The Wisconsin Library Association issued a sample policy last spring for member libraries to use to "protect against the unwarranted invasion of the personal privacy of library users" following adoption of the law. The group has since surveyed its members on what actions they have taken.
Workers at the University of Wisconsin-Green Bay's Cofrin Library regularly delete records of requests for books or other material once those transactions are completed.
"If we had kept those patron records and if we were visited by the FBI, then they would have been able to look at all those records. They would have had access to all patron records, not just one individual's," said library director Leanne Hansen,
Hansen said she and her staff do not oppose fighting terrorism but believe the Patriot Act wrongly gives the FBI authority to peruse people's library records.
Mark Corallo, a U.S. Justice Department spokesman, said that to get a search warrant under the Patriot Act, the FBI must show evidence to a federal judge that the records being sought would involve international terrorism or clandestine intelligence activities.

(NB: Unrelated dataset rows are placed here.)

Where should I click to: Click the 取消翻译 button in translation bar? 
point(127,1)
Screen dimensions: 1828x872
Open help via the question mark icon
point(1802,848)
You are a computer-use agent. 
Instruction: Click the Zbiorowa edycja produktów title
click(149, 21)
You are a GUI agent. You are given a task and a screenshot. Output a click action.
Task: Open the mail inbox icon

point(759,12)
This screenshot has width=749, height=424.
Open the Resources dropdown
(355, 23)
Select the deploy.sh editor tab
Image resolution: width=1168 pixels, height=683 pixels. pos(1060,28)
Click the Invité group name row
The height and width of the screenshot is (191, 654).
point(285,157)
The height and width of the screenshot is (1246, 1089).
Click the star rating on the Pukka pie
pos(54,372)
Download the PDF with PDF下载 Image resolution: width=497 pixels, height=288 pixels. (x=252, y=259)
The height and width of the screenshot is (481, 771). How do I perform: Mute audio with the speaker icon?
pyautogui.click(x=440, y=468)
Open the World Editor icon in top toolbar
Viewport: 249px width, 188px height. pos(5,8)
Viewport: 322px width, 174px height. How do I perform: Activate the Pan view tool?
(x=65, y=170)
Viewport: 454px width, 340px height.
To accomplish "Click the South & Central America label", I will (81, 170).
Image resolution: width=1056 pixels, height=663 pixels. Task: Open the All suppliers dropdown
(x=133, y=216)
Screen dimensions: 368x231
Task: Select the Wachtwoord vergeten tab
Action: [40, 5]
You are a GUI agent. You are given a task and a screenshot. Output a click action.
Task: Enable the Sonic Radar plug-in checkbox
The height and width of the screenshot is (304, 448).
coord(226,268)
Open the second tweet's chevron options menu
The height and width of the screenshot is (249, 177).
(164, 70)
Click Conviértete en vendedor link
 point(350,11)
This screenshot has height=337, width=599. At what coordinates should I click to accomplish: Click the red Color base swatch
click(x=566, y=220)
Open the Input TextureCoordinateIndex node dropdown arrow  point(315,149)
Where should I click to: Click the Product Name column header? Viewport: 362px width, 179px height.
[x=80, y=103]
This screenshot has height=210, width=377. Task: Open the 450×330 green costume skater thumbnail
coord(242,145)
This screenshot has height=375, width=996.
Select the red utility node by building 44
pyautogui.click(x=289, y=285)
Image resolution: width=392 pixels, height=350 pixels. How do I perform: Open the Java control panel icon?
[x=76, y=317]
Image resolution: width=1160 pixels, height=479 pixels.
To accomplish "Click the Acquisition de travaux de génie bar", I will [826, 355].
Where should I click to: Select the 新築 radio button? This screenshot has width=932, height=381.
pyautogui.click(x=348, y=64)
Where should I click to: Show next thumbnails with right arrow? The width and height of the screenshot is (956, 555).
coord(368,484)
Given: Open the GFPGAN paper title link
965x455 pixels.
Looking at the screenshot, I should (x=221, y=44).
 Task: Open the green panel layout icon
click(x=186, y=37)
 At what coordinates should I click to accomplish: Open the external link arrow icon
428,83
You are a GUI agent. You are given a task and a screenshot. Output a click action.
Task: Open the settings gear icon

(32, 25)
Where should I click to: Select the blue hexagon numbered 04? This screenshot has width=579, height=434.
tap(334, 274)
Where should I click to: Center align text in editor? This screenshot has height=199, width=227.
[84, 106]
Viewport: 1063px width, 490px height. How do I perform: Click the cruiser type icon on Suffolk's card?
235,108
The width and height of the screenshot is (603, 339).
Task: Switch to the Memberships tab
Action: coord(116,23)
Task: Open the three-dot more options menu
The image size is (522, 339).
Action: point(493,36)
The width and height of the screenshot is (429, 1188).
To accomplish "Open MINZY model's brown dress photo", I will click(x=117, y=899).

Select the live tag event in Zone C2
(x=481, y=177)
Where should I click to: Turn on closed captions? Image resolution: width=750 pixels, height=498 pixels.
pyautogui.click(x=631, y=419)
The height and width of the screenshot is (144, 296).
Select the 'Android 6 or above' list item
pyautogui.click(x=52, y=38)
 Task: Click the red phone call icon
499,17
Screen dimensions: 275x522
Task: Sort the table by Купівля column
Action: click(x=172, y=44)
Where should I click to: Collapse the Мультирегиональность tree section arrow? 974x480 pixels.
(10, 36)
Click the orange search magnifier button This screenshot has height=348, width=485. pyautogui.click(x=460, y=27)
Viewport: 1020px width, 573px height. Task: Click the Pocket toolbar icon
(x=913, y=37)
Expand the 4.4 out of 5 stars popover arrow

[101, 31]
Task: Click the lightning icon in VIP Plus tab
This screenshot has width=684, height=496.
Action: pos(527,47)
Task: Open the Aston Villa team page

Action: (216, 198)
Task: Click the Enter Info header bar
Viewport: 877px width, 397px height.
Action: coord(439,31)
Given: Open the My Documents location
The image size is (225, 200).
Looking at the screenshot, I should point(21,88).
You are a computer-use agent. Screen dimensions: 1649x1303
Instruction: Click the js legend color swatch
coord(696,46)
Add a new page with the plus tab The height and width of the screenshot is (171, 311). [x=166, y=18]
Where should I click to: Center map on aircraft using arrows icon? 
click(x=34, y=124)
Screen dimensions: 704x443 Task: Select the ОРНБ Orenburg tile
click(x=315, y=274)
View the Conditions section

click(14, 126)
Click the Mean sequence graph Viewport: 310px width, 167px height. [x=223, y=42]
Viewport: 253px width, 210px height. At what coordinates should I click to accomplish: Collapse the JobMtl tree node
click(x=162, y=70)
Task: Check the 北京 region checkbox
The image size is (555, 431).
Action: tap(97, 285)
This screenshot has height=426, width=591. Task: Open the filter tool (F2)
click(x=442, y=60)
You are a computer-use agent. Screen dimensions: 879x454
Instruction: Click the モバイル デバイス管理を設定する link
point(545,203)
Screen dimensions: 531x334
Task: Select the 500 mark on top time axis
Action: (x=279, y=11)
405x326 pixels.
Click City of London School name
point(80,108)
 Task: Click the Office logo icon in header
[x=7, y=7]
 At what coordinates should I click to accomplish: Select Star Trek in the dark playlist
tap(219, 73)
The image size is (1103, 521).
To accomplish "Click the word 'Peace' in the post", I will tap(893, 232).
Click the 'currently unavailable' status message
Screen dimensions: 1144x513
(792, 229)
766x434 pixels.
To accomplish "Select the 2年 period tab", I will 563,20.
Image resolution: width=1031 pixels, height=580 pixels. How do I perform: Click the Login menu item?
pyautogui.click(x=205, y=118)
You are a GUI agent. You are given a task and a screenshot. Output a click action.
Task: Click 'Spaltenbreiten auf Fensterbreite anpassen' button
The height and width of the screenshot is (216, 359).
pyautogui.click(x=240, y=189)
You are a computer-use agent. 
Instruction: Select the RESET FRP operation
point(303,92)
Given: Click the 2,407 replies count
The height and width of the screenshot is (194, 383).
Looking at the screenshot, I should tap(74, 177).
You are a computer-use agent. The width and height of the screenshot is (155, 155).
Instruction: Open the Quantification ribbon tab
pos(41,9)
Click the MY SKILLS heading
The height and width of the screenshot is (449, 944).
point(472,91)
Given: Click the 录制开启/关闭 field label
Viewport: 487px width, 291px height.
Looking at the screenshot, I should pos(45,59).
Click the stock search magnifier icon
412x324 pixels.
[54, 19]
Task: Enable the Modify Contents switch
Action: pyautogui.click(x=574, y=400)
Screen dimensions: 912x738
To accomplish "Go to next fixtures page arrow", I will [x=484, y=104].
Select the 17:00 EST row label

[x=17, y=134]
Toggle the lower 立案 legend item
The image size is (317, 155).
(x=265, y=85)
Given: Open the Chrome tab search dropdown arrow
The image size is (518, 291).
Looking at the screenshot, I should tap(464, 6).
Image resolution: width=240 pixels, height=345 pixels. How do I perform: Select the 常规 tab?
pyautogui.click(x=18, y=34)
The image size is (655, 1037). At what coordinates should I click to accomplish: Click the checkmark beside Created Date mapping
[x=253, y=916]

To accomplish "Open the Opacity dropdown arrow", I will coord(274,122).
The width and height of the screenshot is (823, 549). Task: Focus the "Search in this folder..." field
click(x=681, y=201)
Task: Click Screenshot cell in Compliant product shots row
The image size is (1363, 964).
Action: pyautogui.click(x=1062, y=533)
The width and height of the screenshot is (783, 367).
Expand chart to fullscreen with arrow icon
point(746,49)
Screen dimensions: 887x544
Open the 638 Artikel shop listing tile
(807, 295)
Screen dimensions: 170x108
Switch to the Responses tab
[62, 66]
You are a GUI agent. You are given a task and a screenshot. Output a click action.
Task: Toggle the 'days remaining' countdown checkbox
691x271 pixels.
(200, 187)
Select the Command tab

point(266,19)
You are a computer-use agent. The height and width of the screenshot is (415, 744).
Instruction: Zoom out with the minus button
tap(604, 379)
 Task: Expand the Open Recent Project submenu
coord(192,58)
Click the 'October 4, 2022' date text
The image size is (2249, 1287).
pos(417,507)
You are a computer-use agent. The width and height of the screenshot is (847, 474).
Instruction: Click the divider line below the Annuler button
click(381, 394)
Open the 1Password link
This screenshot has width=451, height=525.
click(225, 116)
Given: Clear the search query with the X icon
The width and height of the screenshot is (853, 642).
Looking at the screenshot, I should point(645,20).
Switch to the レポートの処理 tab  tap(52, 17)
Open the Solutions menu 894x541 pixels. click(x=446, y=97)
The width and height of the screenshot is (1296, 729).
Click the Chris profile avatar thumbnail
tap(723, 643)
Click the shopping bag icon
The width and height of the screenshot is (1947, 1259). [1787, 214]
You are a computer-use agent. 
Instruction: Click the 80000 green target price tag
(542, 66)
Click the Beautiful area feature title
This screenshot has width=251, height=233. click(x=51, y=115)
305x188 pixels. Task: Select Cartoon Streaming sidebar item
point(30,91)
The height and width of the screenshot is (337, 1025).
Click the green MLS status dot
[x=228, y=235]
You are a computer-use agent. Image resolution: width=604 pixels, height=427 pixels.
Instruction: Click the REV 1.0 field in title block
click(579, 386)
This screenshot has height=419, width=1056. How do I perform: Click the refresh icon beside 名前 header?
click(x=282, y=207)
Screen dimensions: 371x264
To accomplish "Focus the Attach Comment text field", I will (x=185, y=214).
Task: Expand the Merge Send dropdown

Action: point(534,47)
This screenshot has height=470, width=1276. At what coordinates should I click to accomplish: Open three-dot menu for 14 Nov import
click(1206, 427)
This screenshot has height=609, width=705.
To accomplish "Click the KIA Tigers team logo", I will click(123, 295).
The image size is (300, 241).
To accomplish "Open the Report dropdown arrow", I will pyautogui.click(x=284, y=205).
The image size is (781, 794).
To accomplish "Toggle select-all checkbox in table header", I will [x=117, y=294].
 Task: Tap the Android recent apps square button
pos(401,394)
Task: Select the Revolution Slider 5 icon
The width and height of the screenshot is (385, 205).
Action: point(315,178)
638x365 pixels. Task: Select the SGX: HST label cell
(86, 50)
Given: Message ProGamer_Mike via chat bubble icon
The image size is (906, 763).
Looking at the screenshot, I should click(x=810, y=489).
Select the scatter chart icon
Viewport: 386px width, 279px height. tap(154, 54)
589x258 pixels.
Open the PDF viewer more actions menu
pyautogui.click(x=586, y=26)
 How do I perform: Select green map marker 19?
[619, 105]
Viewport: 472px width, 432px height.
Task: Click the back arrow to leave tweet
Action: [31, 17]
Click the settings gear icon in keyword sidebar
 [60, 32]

"The FBI is prohibited from conducting investigations of U.S. citizens solely on the basis of activities based on the First Amendment," he said.
Corallo also said the libraries were not breaking any federal law by destroying their circulation records "under the misguided notion that the FBI is monitoring what people are reading."
But he said libraries could be destroying records that grand juries have the right to subpoena as evidence for other crimes, such as child pornography.
Meanwhile, the library association has suggested that its members ask whether they have a good reason to keep records they are keeping and, if not, get rid of them.
"We're telling libraries to consult their local legal counsels, review their policies and know what their privacy and record retention policies are," said Peter Gilbert, state library association president and a reference librarian at Lawrence University in Appleton.
The Beloit Public Library has posted warnings that say: "Although the Beloit Public Library makes every effort to protect your privacy, under the federal USA Patriot Act, records of the books and other materials you borrow from this library may be obtained by federal agents. That federal law prohibits library workers from informing you if federal agents have obtained records about you."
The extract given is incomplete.